Be selective. The first consideration is making sure whatever you measure is essential in an effort to reduce the complexity of your metric plan. An SOW metric plan can get overwhelmed easily by the multiple segmentation perspectives inherent in a portfolio of SOW engagement activity. For example, there will be different types of SOW engagements and different types of providers that can be managed with some common management metrics. But these different types of engagements and solution providers might also require different metrics that take into account special engagement and deliverable characteristics.

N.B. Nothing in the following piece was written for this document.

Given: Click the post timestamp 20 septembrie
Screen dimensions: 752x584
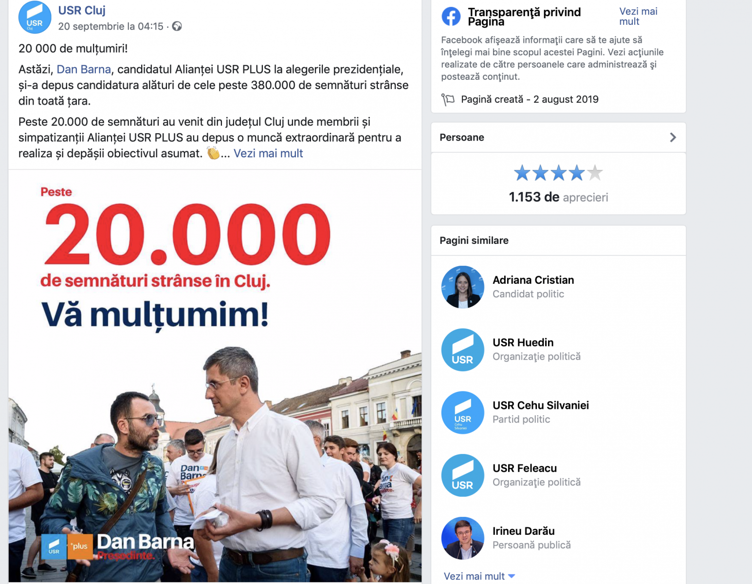Looking at the screenshot, I should point(110,26).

By their very nature, SOW engagements can have far-ranging deliverable characteristics that may require different milestone phases and qualification development steps. If we simply segment SOW engagements by projects and services, the metrics management requirements will obviously be different in nature and form. This performance management perspective segmentation can also carry over to type of provider, which could range from large, established management consulting organization to a standalone, independent contractor. Should there be some customization to the performance measurement and analysis of these different type of SOW solution providers/partners? Some metric customization seems to be naturally required here.

QECR. Another consideration for an SOW management metric plan is covering the four basic performance dimensions expressed in Staffing Industry Analysts’ QECR Performance Management Framework: Quality, Efficiency, Costs and Risks. It seems fundamental that there would be some management metric visibility on these four performance dimensions by professional, contingent workforce program management.  This viewpoint provides performance visibility coverage by the costs effectiveness, risk mitigation, process efficiency management and, ultimately, quality of the SOW project and/or service engagement deliverable(s). Some of this QECR performance management perspective is inherent in the standard milestones and SOW engagement deliverable requirements, which stipulate cost limits, deliverable deadlines, quality specifications of the deliverable(s) and, to some degree, what risk mitigation is taking place to produce the final deliverable(s). The primary point here is making sure at the engagement and program level, there are metrics and methodology to track and manage SOW spend activity for QCER performance management.

Make it count. If a CW program management professional just implemented all the basic SOW performance management metric plan considerations discussed, one will produce a fairly comprehensive, but potentially complicated metric performance management plan. The downside of this deployment is potential confusion of purpose for SOW program stakeholders and supply-chain/solution partners. Having too many unfocused/purposeless metrics leads to lack of understanding SOW program management priorities and degrades the focus on the program’s mission and goals.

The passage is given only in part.